=== PROBLEMS TO WORK ON ===
1 – Reproduce the part of the Guille Méndez profile from "- Place of birth: San" up to and including "Apps / (Gls)".
2 – Using the Guille Méndez profile, decide whether each statement agrees with it, answering yes or no and quoting the words that settle it: (a) He was born in San Esteban, Spain. (b) In 2012 he was with Marino on loan. (c) He made three appearances for Spain U17.
3 – Write the next part of the Guille Méndez profile, picking up after its final sentence.

=== READING TEXT ===
=== Begin Enclosure ===

Guille Méndez

Personal information
- Full name: Guillermo Méndez Pereiro
- Date of birth: 31 January 1992 (age 34)
- Place of birth: San Esteban, Spain
- Height: 1.77 m (5 ft 9+1⁄2 in)
- Position: Forward

Team information
- Current team: Puerto de Vega CF

Youth career
- Soto del Barco
- Avilés
- Sporting Gijón

Senior career*
- Years: Team / Apps / (Gls)
- 2010–2012: Sporting B / 36 / (3)
- 2010: Sporting Gijón / 1 / (0)
- 2012: → Marino (loan) / 14 / (1)
- 2012–2013: Racing Santander B / 14 / (0)
- 2013–2014: Praviano / 33 / (13)
- 2014: Avilés B / 15 / (3)
- 2014: Avilés / 1 / (0)
- 2015–2016: Langreo / 47 / (12)
- 2016–2022: Praviano / 9 / (6)

International career
- 2008: Spain U17 / 1 / (0)

= Guille Méndez =

Spanish footballer

Guillermo "Guille" Méndez Pereiro (born 31 January 1992) is a Spanish footballer who plays for CD Praviano as a forward.

=== End Enclosure ===

[Saved data entries]
=== Begin Enclosure ===

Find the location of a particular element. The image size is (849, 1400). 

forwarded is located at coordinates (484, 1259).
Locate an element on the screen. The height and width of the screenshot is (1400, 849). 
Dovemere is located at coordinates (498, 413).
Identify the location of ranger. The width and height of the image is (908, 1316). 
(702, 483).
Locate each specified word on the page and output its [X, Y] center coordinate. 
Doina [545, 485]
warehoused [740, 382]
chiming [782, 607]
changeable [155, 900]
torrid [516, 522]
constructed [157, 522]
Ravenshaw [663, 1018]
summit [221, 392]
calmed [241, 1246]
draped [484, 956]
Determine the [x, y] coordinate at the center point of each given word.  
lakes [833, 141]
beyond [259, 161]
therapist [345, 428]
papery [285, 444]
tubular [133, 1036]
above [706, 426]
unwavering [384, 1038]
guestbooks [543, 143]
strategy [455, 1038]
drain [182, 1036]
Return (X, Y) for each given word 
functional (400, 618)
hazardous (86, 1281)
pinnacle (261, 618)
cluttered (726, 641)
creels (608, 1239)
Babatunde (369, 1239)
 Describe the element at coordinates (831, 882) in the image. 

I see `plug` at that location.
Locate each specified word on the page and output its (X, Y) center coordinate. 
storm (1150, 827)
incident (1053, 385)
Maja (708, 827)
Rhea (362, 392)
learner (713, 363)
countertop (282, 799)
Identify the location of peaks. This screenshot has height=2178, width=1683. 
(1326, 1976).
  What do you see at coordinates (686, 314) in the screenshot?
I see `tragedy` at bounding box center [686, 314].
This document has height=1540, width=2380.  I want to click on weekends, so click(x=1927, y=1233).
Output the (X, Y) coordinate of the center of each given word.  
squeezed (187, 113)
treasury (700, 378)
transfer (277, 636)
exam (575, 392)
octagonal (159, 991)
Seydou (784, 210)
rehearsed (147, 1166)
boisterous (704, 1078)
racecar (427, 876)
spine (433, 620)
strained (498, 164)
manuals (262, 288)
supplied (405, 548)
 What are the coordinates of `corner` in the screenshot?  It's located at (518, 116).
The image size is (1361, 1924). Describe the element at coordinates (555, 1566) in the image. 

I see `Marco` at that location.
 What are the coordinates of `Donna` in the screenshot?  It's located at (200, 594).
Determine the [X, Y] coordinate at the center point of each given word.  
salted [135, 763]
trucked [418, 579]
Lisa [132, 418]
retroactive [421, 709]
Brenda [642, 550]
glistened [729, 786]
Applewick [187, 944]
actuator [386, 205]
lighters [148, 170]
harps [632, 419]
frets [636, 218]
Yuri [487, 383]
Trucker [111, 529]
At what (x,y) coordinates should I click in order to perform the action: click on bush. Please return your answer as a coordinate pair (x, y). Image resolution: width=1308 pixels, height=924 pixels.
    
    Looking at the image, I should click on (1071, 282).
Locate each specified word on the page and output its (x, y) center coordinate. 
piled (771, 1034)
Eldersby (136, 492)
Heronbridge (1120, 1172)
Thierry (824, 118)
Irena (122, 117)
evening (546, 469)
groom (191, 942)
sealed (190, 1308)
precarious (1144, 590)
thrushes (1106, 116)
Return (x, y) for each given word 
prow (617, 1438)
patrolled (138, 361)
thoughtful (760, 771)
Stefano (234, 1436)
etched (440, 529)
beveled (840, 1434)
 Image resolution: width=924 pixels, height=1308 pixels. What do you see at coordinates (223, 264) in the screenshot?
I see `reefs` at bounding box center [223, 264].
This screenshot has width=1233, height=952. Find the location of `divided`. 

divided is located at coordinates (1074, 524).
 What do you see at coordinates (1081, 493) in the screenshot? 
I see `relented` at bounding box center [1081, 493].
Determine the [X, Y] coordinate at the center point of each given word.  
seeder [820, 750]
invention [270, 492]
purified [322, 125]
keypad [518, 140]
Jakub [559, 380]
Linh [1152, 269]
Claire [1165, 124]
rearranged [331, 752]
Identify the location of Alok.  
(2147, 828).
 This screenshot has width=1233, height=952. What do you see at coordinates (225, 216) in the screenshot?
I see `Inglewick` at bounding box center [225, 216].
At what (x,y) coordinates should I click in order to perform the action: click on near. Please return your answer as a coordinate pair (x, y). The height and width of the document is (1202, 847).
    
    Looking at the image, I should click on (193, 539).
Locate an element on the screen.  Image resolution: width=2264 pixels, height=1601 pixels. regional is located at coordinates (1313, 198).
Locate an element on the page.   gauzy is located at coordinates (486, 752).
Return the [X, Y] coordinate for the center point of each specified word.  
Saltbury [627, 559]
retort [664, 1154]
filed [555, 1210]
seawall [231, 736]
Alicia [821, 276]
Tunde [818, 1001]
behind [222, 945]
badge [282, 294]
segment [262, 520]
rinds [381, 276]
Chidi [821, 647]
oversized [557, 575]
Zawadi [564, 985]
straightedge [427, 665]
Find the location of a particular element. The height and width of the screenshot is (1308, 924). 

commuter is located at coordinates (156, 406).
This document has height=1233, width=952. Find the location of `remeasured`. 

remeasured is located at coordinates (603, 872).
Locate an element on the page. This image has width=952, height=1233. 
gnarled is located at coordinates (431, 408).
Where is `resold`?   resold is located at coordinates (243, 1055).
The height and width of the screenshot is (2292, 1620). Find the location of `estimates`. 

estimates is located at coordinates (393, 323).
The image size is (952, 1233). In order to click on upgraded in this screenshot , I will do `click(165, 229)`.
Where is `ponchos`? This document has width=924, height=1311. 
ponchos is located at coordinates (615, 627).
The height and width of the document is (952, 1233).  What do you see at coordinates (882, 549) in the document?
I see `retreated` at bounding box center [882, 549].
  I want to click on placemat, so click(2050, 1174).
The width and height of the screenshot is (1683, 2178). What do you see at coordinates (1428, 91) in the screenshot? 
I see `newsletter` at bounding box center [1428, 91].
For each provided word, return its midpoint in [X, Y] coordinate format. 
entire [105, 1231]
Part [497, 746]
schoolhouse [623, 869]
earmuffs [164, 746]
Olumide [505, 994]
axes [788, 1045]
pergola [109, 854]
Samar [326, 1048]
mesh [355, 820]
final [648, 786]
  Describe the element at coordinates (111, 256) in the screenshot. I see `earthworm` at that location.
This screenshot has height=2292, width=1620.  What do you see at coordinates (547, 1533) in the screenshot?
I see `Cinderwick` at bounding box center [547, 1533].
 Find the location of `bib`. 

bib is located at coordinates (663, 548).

=== End Enclosure ===

=== ANSWER SET ===
1 –
- Place of birth: San Esteban, Spain
- Height: 1.77 m (5 ft 9+1⁄2 in)
- Position: Forward

Team information
- Current team: Puerto de Vega CF

Youth career
- Soto del Barco
- Avilés
- Sporting Gijón

Senior career*
- Years: Team / Apps / (Gls)

2 –
(a) Yes: "Place of birth: San Esteban, Spain"
(b) Yes: "2012: → Marino (loan) / 14 / (1)"
(c) No: "2008: Spain U17 / 1 / (0)"

3 –
==Club career==
Méndez was born in San Esteban de Pravia, Asturias. A product of Sporting de Gijón's prolific youth academy, Mareo, he made it to the B-team during the 2010–11 season at the age of 18, with the side playing in the third division.

Méndez made his first-team – and La Liga – debut on 21 November 2010, entering the pitch in the 81st minute of a 0–1 away loss against CA Osasuna. In the following months, he continued to appear exclusively for the reserves.

In January 2012, Méndez moved to neighbouring Marino de Luanco (third level), on loan until end of the campaign.